Teens lack understanding of personal finance basics
Recent studies have found that more and more people are prioritizing their finances and overall financial literacy as a direct result of the COVID-19 health crisis. College students, for example, are practicing better credit and financial habits in an effort to keep costs low, while more women are educating themselves and reassessing their financial situations.
Similarly, teens these days also understand the importance of a comprehensive personal finance education. However, they also lack knowledge of basic concepts, with Greenlight reporting that many respondents:
- Have never made a budget (49%)
- Are unable to correctly define what a 401(k) plan is (46%)
- Do not know if they have to pay taxes (41%)
- Cannot correctly identify the difference between debit and credit cards (32%)

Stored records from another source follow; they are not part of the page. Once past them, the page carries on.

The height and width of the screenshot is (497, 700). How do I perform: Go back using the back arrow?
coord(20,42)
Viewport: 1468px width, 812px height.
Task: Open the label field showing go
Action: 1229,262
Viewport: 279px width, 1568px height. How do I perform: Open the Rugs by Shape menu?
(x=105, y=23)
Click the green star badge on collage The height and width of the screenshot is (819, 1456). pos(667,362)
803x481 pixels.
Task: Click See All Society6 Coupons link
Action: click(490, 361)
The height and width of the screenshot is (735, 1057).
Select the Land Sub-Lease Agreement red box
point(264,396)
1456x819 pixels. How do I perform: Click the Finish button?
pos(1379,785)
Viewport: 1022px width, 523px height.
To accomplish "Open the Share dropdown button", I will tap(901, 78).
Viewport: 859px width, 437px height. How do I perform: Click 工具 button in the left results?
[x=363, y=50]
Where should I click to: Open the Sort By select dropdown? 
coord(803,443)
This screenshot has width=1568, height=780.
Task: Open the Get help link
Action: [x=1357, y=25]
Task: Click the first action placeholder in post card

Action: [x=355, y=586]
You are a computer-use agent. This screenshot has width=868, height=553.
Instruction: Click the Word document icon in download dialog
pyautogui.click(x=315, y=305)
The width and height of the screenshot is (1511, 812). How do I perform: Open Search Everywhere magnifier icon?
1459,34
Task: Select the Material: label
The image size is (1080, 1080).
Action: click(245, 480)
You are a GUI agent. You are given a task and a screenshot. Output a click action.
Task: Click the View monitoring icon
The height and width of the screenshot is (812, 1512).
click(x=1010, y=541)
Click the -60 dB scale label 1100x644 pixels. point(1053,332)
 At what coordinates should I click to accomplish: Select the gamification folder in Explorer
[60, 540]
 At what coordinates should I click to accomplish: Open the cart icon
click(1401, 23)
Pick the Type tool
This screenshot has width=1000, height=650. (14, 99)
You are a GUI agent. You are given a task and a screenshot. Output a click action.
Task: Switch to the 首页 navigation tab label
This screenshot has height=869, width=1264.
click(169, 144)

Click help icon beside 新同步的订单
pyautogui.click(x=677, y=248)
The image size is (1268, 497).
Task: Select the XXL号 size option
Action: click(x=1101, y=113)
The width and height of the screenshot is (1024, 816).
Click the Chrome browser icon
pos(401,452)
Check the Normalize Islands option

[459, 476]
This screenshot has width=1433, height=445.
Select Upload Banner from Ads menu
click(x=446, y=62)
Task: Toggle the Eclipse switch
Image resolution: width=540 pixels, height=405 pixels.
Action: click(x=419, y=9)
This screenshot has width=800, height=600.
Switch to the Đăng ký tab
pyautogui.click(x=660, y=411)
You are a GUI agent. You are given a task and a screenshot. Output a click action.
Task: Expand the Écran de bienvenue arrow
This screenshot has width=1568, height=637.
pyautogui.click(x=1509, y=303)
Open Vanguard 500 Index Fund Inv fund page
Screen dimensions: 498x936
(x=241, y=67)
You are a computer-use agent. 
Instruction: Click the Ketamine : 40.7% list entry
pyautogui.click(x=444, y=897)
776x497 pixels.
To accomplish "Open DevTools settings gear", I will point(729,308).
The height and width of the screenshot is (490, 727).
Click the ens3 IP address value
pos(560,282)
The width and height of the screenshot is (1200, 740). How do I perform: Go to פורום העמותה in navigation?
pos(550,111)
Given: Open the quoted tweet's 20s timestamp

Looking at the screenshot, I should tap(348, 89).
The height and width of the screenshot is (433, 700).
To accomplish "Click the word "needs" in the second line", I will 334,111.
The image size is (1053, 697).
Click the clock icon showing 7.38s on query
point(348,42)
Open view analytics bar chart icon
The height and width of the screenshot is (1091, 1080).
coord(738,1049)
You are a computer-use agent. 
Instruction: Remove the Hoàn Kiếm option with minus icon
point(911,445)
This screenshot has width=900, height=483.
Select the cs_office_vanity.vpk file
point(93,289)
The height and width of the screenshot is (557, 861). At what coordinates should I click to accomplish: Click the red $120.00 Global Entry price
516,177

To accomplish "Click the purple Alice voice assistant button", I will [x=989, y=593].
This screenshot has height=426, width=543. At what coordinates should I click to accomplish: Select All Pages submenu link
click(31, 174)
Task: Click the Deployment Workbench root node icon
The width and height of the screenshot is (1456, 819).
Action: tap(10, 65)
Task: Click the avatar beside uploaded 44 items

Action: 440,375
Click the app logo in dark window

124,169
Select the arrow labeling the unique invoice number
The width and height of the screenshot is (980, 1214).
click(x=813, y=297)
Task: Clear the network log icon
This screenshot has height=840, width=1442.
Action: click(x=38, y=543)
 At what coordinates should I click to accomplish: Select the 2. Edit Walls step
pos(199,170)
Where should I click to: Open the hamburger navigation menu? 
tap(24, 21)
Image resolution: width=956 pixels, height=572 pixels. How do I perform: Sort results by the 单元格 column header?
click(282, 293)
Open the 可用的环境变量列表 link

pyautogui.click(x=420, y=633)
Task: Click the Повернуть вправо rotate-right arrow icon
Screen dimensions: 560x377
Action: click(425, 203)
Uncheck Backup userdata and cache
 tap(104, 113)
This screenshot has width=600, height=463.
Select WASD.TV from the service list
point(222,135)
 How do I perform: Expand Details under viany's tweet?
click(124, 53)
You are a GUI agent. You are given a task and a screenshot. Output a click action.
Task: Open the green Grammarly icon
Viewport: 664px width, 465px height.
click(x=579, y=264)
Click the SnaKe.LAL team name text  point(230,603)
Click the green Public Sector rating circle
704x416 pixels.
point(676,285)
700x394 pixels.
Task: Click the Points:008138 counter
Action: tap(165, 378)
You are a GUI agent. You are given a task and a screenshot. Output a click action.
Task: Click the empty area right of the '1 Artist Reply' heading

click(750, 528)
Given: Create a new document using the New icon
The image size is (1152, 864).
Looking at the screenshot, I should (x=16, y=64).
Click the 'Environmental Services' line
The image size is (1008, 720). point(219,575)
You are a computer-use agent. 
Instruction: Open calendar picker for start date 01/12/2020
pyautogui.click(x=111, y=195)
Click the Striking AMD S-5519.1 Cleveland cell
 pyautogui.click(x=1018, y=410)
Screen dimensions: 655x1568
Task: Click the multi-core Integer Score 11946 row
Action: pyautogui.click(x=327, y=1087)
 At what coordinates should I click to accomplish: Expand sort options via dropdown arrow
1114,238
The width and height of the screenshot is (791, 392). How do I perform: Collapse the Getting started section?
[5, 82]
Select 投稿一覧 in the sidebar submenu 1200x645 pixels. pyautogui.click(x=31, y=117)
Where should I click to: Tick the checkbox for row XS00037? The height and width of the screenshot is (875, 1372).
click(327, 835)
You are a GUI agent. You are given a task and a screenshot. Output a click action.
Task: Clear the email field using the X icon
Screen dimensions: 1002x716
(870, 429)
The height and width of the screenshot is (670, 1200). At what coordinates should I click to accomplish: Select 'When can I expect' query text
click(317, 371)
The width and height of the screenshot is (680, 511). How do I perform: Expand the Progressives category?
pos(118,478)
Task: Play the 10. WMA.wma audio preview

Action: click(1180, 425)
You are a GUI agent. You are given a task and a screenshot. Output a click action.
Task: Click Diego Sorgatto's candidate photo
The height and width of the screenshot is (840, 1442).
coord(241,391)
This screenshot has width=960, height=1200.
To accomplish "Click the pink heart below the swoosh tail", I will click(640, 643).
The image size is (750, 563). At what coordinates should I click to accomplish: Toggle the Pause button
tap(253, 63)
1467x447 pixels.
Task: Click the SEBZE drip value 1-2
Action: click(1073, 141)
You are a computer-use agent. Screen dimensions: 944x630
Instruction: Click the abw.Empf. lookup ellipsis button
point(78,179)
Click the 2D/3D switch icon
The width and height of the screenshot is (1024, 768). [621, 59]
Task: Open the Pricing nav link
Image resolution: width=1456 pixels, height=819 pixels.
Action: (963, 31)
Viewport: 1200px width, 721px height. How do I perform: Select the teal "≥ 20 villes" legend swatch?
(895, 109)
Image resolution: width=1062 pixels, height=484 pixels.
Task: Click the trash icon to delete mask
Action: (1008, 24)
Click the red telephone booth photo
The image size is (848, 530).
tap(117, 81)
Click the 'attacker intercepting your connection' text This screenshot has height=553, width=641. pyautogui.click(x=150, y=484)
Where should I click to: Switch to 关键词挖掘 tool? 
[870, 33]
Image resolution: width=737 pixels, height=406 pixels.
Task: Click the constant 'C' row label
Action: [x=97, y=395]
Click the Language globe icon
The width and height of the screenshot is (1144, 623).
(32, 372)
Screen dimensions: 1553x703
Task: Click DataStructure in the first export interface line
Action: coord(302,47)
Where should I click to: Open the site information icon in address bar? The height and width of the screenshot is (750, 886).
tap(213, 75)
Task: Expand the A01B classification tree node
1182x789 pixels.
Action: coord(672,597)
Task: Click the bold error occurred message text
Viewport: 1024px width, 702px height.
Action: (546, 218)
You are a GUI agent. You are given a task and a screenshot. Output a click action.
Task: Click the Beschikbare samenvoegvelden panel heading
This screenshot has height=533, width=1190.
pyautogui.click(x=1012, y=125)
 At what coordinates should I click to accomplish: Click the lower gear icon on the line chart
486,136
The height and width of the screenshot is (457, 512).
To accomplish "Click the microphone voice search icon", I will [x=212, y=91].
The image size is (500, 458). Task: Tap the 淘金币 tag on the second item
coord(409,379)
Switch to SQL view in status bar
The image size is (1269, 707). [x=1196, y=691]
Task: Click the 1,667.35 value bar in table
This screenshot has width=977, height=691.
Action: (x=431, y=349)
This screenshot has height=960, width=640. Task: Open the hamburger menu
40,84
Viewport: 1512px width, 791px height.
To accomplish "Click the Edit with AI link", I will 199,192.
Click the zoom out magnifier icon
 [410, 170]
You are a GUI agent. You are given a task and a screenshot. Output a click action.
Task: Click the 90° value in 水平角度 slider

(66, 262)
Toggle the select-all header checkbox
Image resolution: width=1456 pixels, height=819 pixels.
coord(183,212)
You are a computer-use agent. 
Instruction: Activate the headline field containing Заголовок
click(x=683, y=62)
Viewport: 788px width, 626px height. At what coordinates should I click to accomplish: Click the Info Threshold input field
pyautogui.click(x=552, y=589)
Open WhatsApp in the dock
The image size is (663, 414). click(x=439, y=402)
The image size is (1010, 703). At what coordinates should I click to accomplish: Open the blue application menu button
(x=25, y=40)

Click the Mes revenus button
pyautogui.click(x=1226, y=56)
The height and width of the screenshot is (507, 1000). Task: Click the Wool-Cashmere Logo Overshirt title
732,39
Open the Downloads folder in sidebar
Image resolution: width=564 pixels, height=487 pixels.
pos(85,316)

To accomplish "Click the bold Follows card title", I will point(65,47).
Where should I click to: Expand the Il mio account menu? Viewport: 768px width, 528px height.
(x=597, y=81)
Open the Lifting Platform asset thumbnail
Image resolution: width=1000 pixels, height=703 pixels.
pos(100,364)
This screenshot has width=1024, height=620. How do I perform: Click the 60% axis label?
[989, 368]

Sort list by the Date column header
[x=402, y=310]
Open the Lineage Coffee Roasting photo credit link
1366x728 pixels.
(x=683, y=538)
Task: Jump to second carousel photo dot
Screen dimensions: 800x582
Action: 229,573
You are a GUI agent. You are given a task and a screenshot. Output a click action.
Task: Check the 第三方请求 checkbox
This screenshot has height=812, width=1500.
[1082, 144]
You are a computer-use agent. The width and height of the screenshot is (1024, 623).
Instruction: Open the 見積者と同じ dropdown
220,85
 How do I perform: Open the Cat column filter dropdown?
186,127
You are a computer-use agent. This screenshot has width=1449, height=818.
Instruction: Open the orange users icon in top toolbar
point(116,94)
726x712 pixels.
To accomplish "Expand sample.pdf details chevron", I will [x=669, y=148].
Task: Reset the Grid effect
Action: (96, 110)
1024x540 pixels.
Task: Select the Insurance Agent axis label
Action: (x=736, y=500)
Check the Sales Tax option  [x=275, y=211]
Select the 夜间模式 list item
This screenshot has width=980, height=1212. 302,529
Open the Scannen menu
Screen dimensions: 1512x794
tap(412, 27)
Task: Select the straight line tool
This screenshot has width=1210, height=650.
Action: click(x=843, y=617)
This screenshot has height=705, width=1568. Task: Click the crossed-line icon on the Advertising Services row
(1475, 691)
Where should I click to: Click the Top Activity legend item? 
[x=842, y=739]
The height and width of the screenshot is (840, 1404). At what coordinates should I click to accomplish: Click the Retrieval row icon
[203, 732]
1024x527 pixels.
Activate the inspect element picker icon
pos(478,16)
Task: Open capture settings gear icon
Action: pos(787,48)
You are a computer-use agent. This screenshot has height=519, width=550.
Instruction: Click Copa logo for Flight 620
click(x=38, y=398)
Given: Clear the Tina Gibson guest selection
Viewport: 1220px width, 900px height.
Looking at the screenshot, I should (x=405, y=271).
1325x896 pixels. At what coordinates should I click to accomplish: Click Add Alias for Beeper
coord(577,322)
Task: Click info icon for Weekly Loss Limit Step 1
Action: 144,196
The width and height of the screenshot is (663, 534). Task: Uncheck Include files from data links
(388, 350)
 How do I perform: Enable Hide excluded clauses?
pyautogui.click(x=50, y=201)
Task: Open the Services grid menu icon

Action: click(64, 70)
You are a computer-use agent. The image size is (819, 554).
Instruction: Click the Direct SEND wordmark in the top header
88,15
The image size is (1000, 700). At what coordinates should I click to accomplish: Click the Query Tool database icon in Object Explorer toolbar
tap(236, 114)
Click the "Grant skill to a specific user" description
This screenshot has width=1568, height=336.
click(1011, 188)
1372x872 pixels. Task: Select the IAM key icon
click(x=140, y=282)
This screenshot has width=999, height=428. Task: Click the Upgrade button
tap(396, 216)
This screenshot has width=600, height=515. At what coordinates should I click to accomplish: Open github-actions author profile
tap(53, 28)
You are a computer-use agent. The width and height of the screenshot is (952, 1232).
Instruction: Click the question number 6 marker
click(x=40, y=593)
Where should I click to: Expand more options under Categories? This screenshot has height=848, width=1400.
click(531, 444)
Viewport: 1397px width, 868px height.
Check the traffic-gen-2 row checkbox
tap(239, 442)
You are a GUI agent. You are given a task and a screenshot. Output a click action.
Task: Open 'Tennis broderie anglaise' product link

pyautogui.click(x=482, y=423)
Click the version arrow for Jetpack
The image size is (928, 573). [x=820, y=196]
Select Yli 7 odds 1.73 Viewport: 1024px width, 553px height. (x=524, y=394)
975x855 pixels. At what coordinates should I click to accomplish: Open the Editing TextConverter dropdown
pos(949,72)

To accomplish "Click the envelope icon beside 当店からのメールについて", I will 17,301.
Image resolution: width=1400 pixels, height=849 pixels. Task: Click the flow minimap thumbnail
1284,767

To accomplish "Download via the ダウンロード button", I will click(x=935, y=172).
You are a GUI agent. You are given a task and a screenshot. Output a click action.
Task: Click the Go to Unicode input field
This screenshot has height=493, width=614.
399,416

Teens using social media to learn about investing, despite lack of trust
Although 86% of respondents reported an interest in investing, the Greenlight survey found that 45% haven't started because they (and their parents) lack the knowledge or confidence to do so.
The survey revealed financial confidence gender gaps as well: 46% of the young women surveyed reported not investing yet because of a lack of confidence, while only 37% of young men expressed they felt held back by low confidence.
Greenlight's findings show that teens still have a long way to go before they become skilled investors. However, these teens are aware of their limited knowledge — and, as a result, they’re turning to social media to help close the information gap.
And despite ranking social media as one of the least trustworthy sources for investing advice, many teens are using these platforms to increase their financial acumen. Almost half (48%) of respondents reported having turned to one or more social media site for such information — in particular:
- YouTube (38%)
- TikTok (33%)
- Instagram (25%)
Methodology: Greenlight gathered its data through a ResearchScape survey of 1,029 US respondents ages 13 to 20 between Feb. 26 and March 2, 2021.